Mais il fit cette réflexion stéréotypée que beaucoup de femmes du meilleur monde ont pris, pour être plus à la mode, le beau langage et les belles manières des femmes de la plus mauvaise compagnie.

Il voulut faire quelques fouilles archéologiques. «Mais, madame, nous devons nous connaître beaucoup! car nous sommes bien nés tous les deux; nous avons dû vivre dans les mêmes parages.—Non, monsieur, je ne vous ai jamais rencontré, hormis chez moi.—Vous allez aux bals de la cour, aux fêtes des ambassades, aux soirées des ministres?—Non, monsieur, je ne sors jamais de chez moi.—Alors, vous habitez quelque solitude du faubourg Saint-Germain, l'herbe pousse sur votre seuil.—Non, monsieur, il vient beaucoup de monde dans ma maison.—Et… qu'est-ce qu'on fait chez vous, madame?—Cela ne vous regarde pas, monsieur, la recherche de la vie privée est interdite.»

Parisis tourmenta sa moustache. «Vous êtes une femme impénétrable. —Non; je suis toute simple; vous ne pouvez voir dans mon âme, parce que vous avez un lorgnon.—Mon lorgnon ne m'empêche pas de voir que vous avez les plus beaux bras du monde.»

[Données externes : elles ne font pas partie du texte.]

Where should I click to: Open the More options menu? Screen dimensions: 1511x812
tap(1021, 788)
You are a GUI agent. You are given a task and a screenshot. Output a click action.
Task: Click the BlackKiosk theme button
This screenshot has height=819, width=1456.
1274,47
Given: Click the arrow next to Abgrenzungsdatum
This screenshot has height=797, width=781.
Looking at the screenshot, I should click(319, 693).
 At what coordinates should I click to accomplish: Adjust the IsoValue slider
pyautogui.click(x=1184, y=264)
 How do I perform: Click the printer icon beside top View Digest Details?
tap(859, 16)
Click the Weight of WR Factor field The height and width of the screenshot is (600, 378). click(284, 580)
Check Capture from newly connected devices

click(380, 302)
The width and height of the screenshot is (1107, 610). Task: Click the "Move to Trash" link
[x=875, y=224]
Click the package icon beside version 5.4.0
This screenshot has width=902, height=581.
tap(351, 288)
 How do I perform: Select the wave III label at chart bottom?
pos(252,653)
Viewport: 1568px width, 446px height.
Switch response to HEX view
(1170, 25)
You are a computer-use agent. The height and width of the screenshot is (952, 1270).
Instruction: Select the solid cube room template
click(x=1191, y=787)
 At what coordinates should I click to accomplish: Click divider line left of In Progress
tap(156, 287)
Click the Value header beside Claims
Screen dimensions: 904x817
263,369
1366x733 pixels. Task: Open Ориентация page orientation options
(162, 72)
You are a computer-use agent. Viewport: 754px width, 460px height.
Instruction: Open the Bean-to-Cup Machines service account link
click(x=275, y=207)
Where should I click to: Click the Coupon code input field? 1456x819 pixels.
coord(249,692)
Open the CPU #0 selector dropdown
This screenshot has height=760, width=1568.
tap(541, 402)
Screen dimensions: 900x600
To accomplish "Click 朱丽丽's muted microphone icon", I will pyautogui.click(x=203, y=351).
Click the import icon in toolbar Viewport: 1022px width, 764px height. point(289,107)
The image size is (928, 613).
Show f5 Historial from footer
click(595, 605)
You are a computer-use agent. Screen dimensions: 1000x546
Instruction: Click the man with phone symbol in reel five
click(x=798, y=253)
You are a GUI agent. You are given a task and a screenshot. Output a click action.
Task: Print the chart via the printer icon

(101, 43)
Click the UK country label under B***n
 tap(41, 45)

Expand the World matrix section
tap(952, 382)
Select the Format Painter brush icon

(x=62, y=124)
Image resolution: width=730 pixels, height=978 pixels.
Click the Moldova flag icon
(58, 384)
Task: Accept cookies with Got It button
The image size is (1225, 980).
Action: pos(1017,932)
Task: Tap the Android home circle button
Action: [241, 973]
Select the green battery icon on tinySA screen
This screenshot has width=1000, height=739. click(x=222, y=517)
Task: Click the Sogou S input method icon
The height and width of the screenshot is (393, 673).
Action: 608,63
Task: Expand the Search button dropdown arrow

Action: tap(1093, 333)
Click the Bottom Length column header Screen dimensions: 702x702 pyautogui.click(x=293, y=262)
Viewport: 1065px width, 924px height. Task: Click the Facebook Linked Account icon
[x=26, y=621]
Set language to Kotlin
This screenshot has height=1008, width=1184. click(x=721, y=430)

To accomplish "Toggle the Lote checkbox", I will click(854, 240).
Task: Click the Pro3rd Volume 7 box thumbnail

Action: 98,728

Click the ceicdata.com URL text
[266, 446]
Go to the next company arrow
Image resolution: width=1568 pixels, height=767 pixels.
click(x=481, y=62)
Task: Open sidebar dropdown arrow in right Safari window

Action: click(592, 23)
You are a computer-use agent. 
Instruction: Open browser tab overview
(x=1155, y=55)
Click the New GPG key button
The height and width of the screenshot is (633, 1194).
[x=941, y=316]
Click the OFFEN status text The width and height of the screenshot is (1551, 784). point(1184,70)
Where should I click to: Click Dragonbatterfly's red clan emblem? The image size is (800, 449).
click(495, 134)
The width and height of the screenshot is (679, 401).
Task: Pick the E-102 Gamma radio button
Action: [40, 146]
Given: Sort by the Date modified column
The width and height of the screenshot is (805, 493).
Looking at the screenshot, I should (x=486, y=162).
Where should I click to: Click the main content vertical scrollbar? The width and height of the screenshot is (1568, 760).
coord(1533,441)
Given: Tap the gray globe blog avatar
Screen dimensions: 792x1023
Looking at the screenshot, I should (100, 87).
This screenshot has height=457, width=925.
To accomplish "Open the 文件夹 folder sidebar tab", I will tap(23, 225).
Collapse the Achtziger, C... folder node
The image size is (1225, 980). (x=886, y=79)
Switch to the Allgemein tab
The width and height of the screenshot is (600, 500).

Parisis glissait sa main sous la manche étoffée. «Froide comme le serpent!—Je suis une femme de marbre.—Où est Pygmalion? Est-ce que votre mari est à Biarritz quand vous êtes à Bade?—Allez y voir.»

A cet instant, une bobèche cassa sous le feu de la bougie. Mme de Marsillac tressaillit et s'abandonna presque aux mains caressantes d'Octave. «Suis-je assez bête! dit-elle; voilà pourtant les choses qui me font peur.—Eh bien, madame, nous allons éteindre les bougies pour que les bobèches ne cassent plus, car les bougies sont à toute extrémité.—Et vous croyez peut-être que moi aussi je suis à toute extrémité? Eh bien, je vous avoue franchement que oui, parce que vous m'avez énervée et que je meurs de sommeil…. Je vous en prie, vous déchirez mes dentelles….»

Octave avait éteint les bougies. «Voyons, monsieur de Parisis, soyez bien sage, allez vous coucher et je vais me jeter dans un fauteuil.—Dans un fauteuil!» Octave souleva avec ses bras d'acier cette belle amazone comme il eût fait d'un enfant. Mme de Marsillac fut si émerveillée de la force de M. de Parisis, qu'il lui échappa ce cri involontaire: «Je n'avais jamais vu cela!—C'est la force de la passion, dit Octave en coupant chaque mot par une averse de baisers.—Oh! mon Dieu! mon Dieu! que vais-je devenir!»

Mme de Marsillac se cacha la tête dans les mains. «Pourquoi vous cacher, puisque j'ai éteint les bougies?—Vous ne voyez donc pas, mon cher Parisis, la lune qui nous regarde par la fenêtre?»